Vilhelmina Kaušilaitė-Kutavičienė

Personal information
- Born: 3 March 1936 Saldus village, Utena County, Molėtai District Municipality, Lithuania
- Died: 23 March 1988 (aged 52) Vilnius, Lithuania

Chess career
- Country: Lithuania

= Vilhelmina Kaušilaitė-Kutavičienė =

Lithuanian chess player (1936–1988)

Vilhelmina Kaušilaitė-Kutavičienė (née Kaušilaitė, 3 March 1936 – 23 March 1988) was a Lithuanian chess player. She was eight times winner of Lithuanian Women's Chess Championship (1961, 1968, 1971, 1972, 1974, 1975, 1976, 1977).

== Biography ==
From the beginning of the 1950s to the end of the 1970s, Vilhelmina Kaušilaitė-Kutavičienė was one of the leading female chess players in Lithuania. Eight times she won the Lithuanian Women's Chess Championship (1961, 1968, 1971, 1972, 1974, 1975, 1976, 1977) and became vice-champion the eight times (1956, 1958, 1960, 1964, 1966, 1967, 1976, 1980). She represented the team of the Lithuanian SSR seven times in the Soviet Team Chess Championship (1958-1959, 1963-1967, 1972-1979). In 1968, she represented the team of the Zalgiris sports society in the USSR Chess Cup. In the USSR Women's Chess Championship, she repeatedly participated in the semi-finals, but only reached the final in the 1960.

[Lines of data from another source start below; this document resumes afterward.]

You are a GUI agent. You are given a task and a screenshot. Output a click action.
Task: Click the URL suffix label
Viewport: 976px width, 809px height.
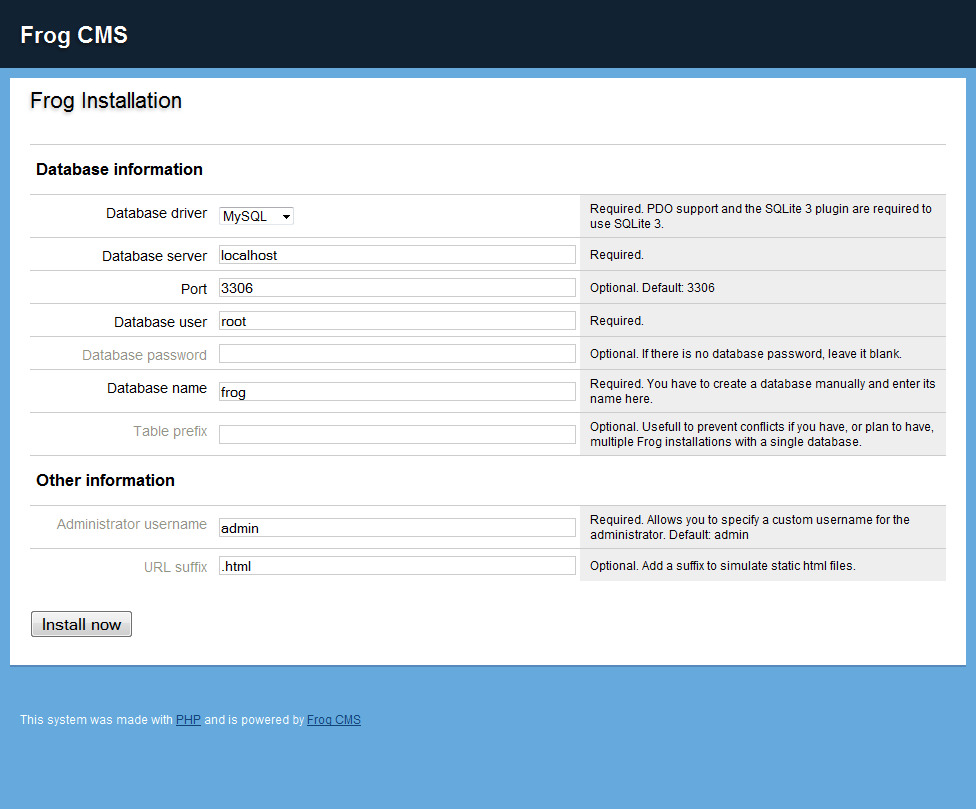(175, 567)
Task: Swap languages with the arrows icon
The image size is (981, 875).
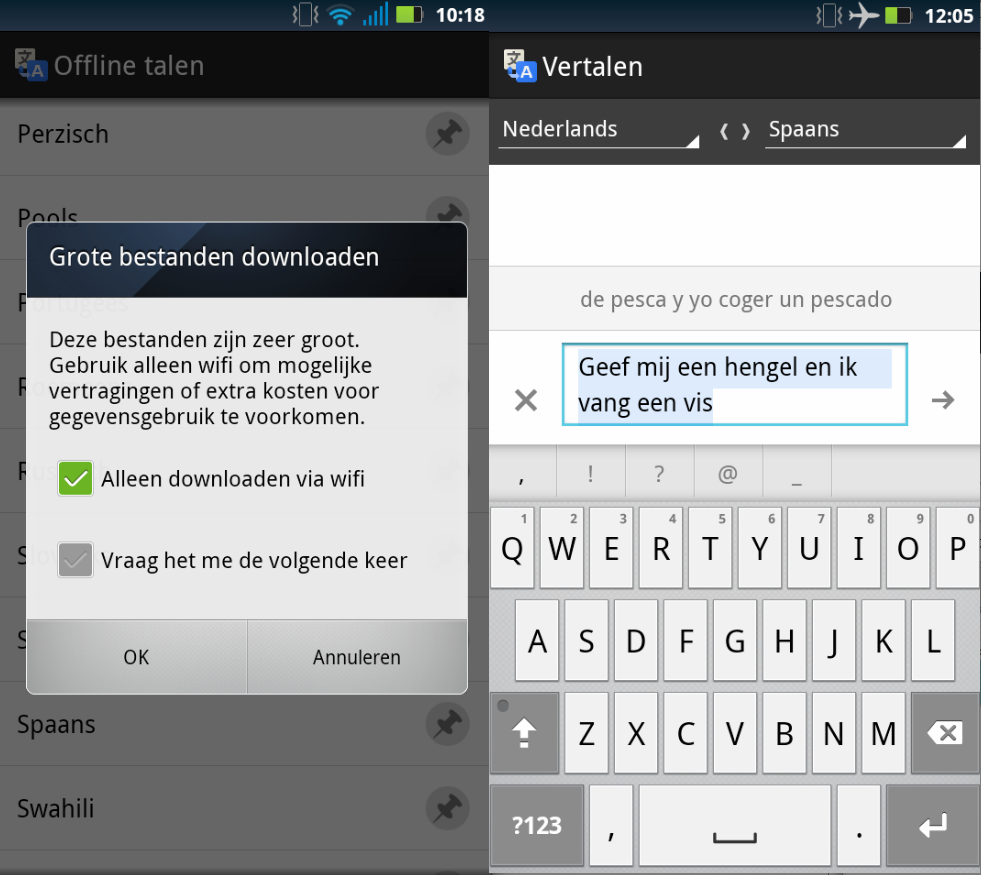Action: [735, 131]
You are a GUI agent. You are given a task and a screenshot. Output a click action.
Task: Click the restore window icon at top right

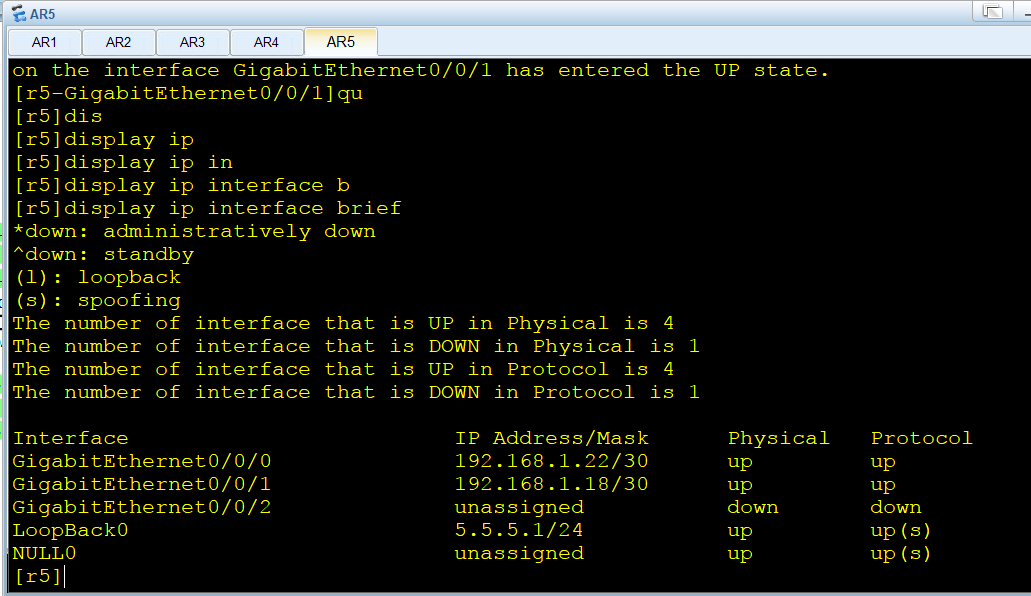[992, 11]
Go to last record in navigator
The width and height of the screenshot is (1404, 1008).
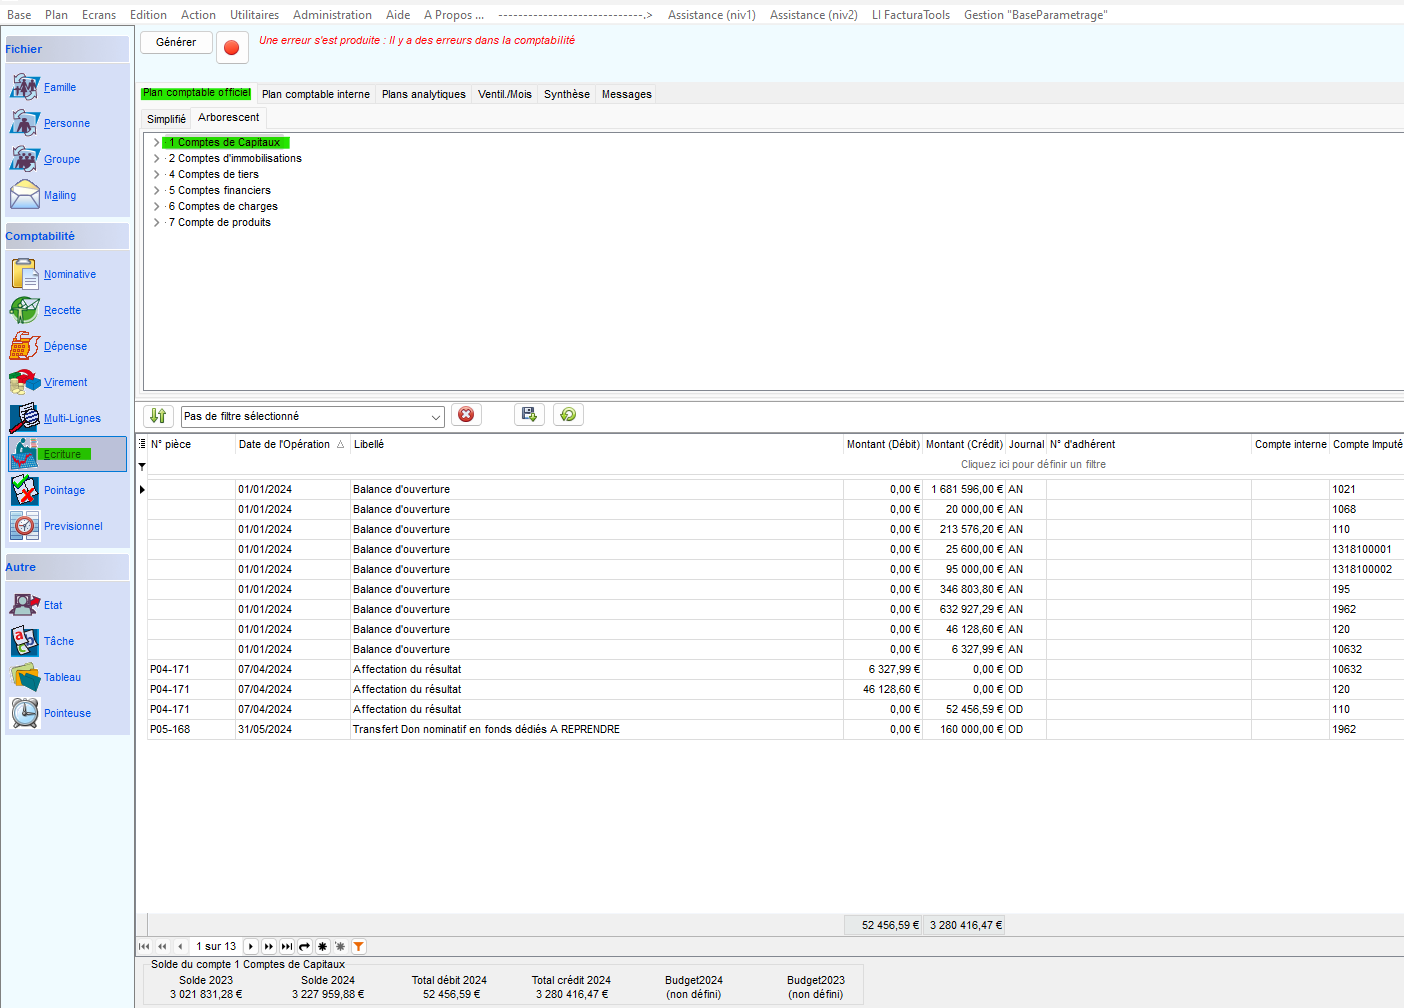[x=287, y=946]
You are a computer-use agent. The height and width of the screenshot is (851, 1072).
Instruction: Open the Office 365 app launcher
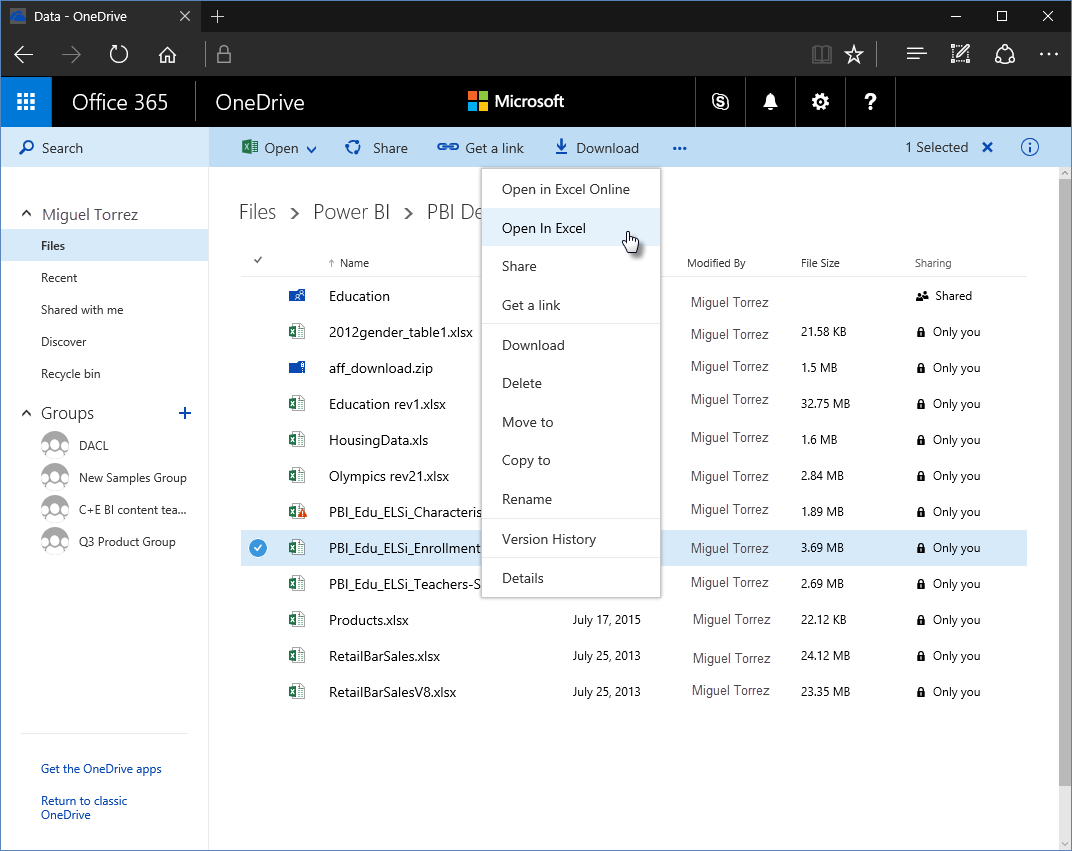coord(26,101)
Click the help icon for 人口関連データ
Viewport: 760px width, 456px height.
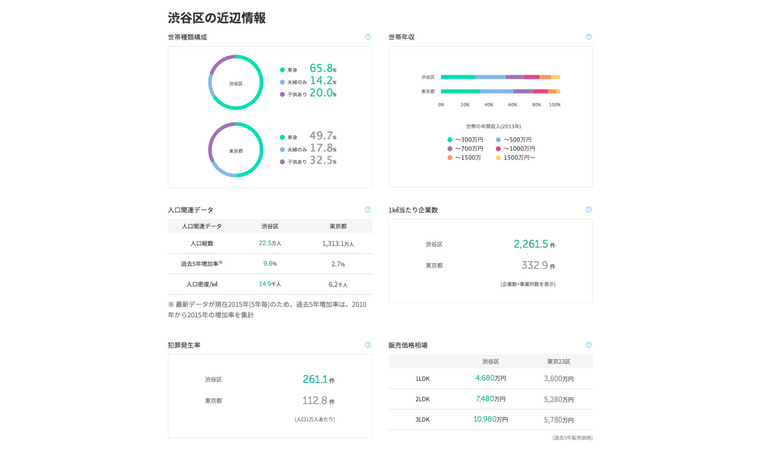368,210
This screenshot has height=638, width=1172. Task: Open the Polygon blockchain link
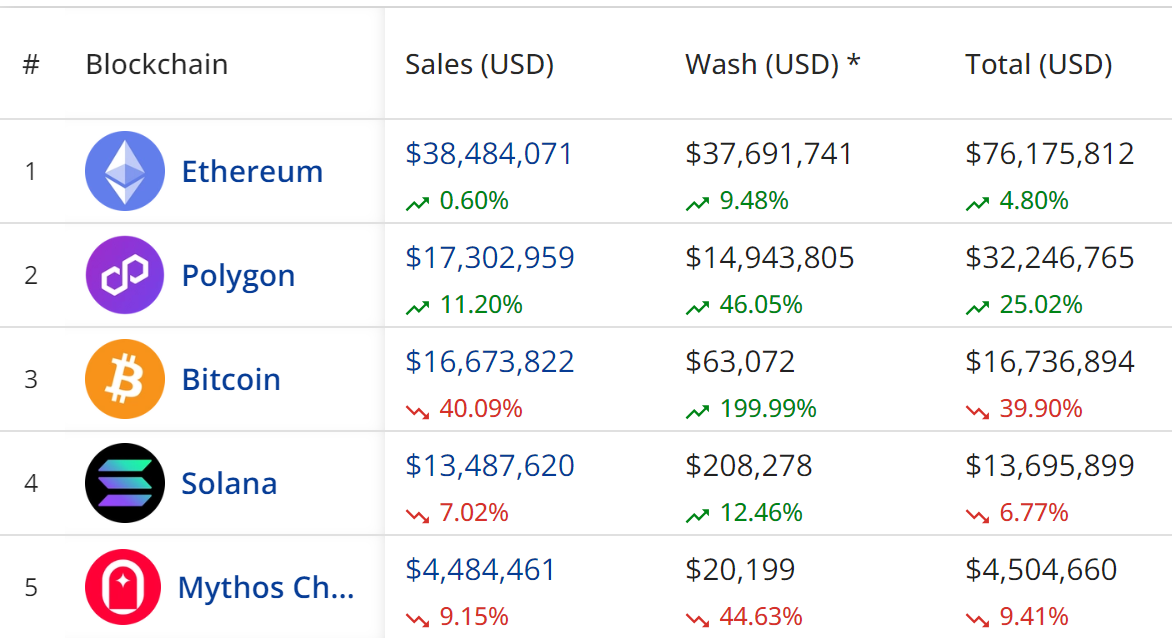(x=238, y=276)
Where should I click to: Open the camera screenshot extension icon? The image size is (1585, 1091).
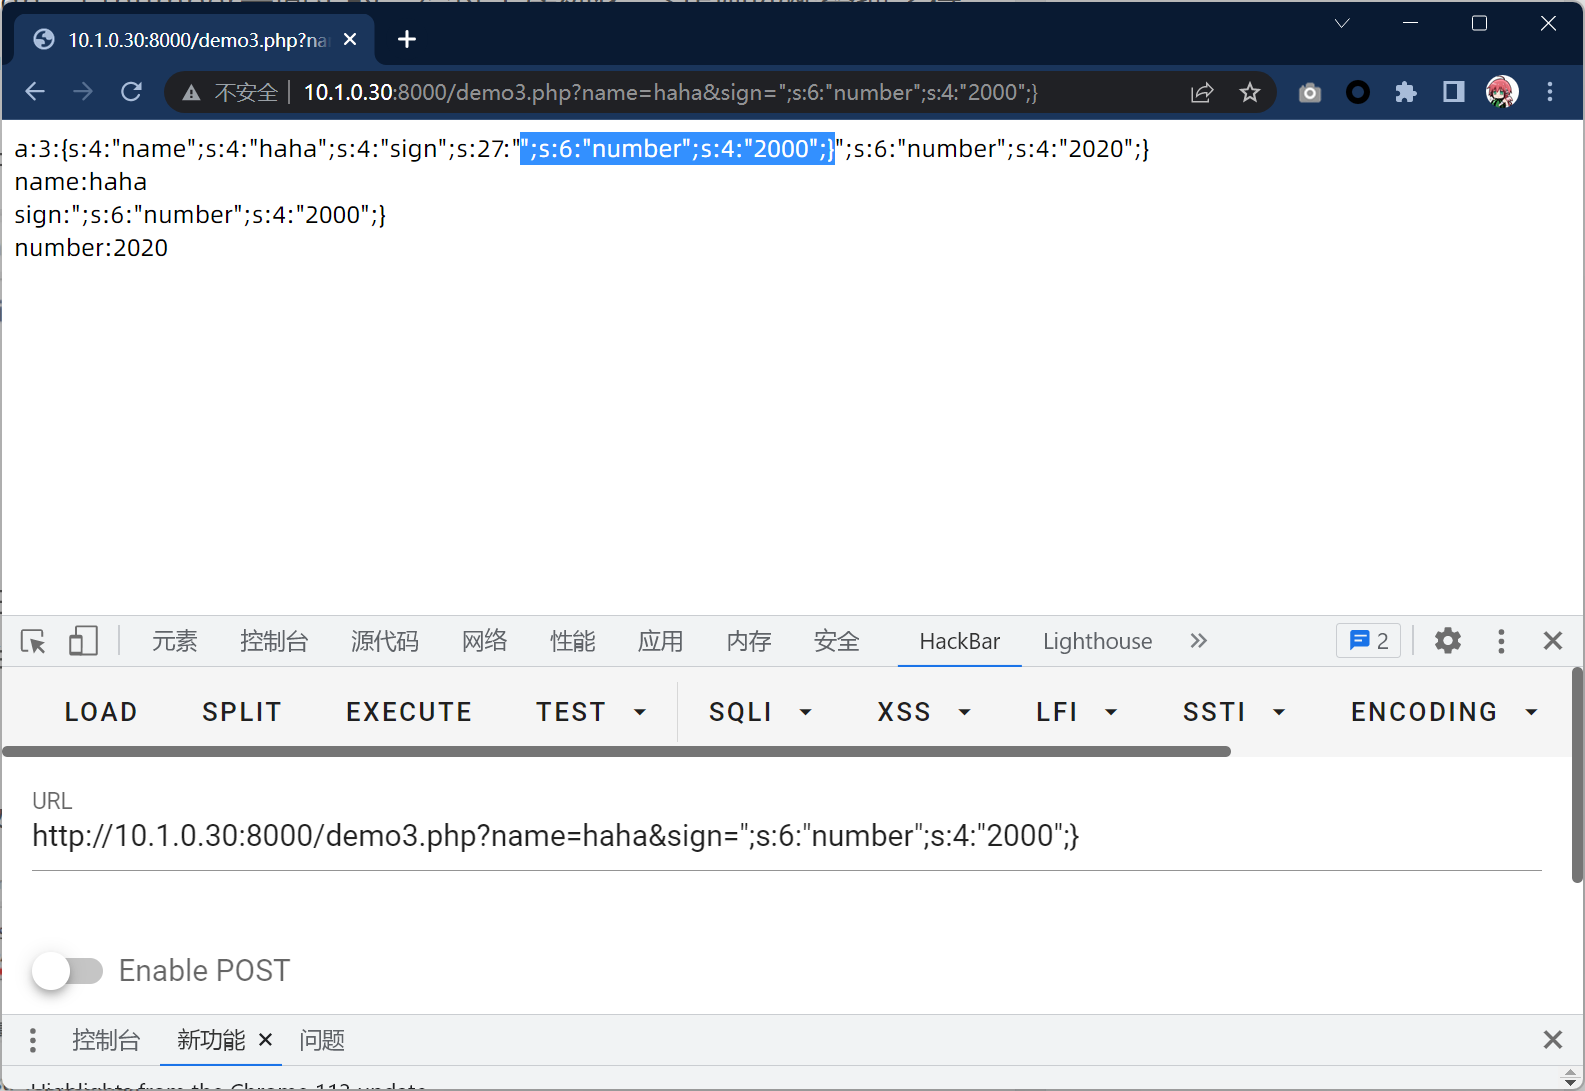[x=1309, y=93]
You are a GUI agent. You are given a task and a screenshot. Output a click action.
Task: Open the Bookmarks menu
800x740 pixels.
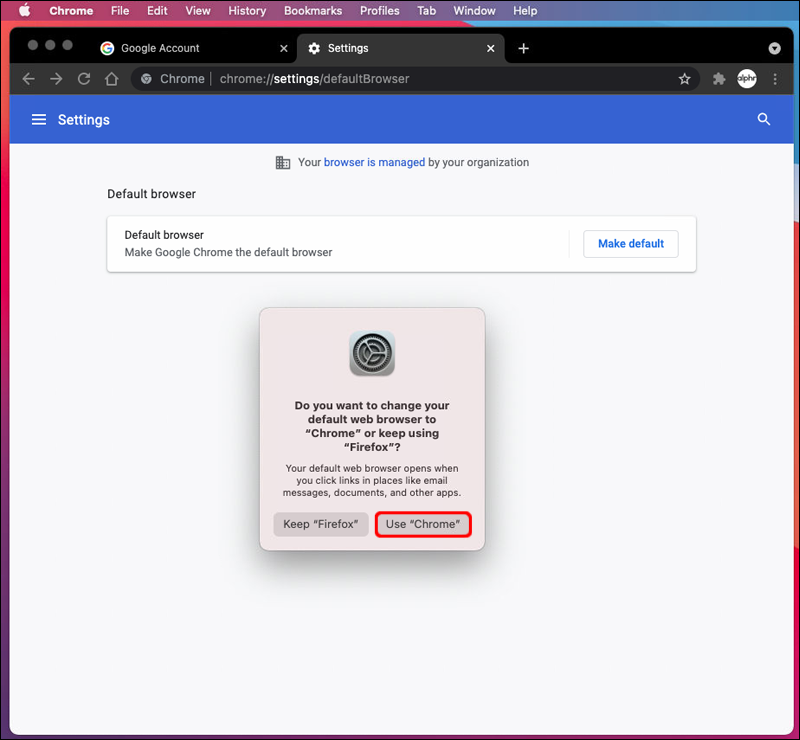(313, 10)
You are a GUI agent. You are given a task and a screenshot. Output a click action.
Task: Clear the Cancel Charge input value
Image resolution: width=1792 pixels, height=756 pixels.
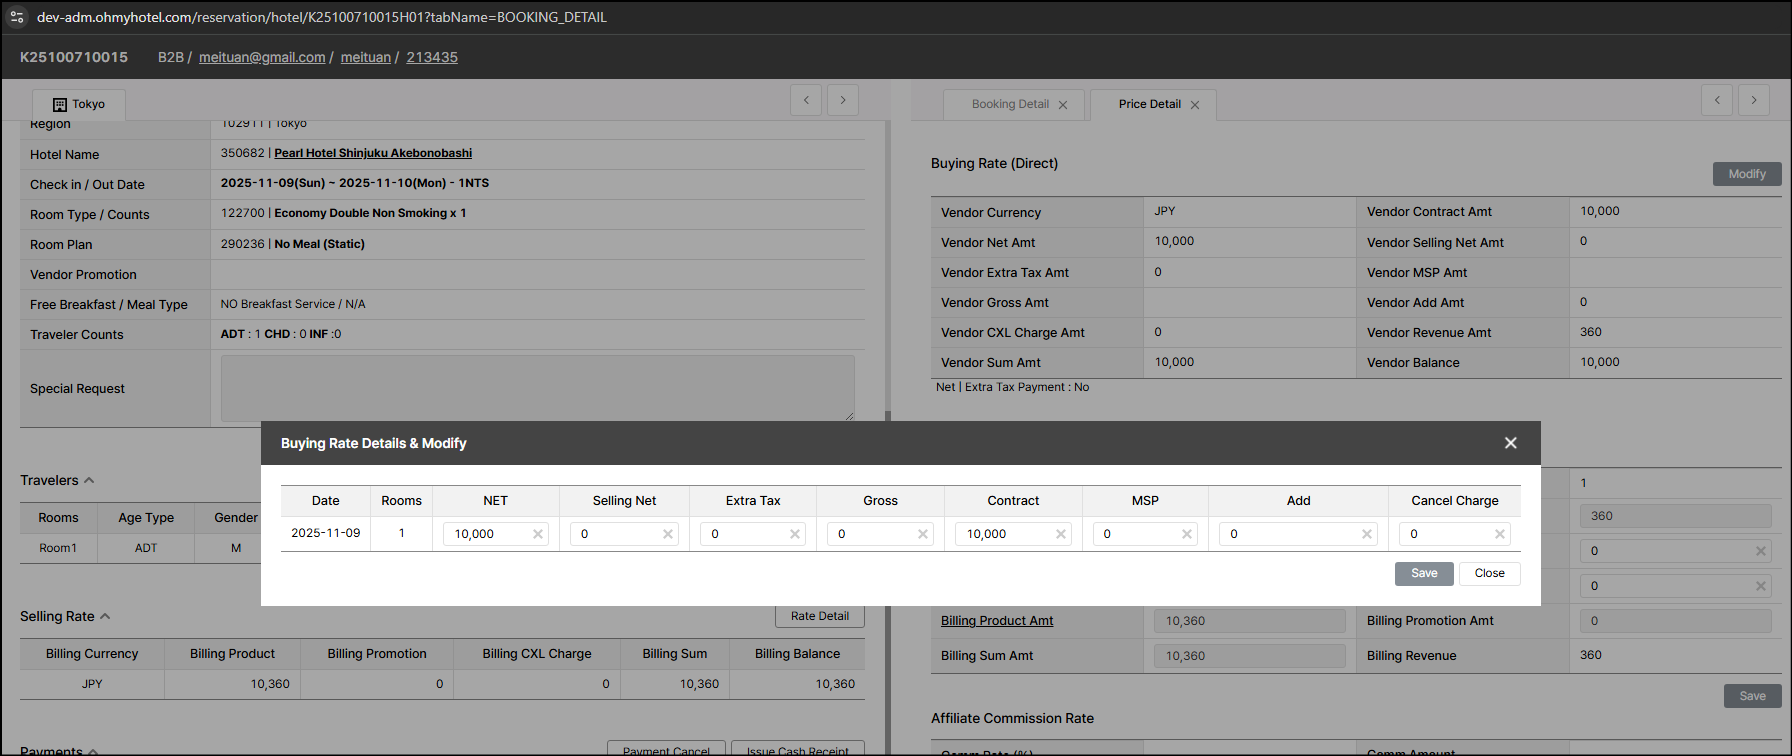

In 1958 Vilhelmina Kaušilaitė-Kutavičienė graduated from Vilnius University, and until 1959 she studied at the Lithuanian State Conservatory (now Lithuanian Academy of Music and Theatre). Worked as a journalist for LRT televizija. She was the wife of the Lithuanian composer Bronius Kutavičius.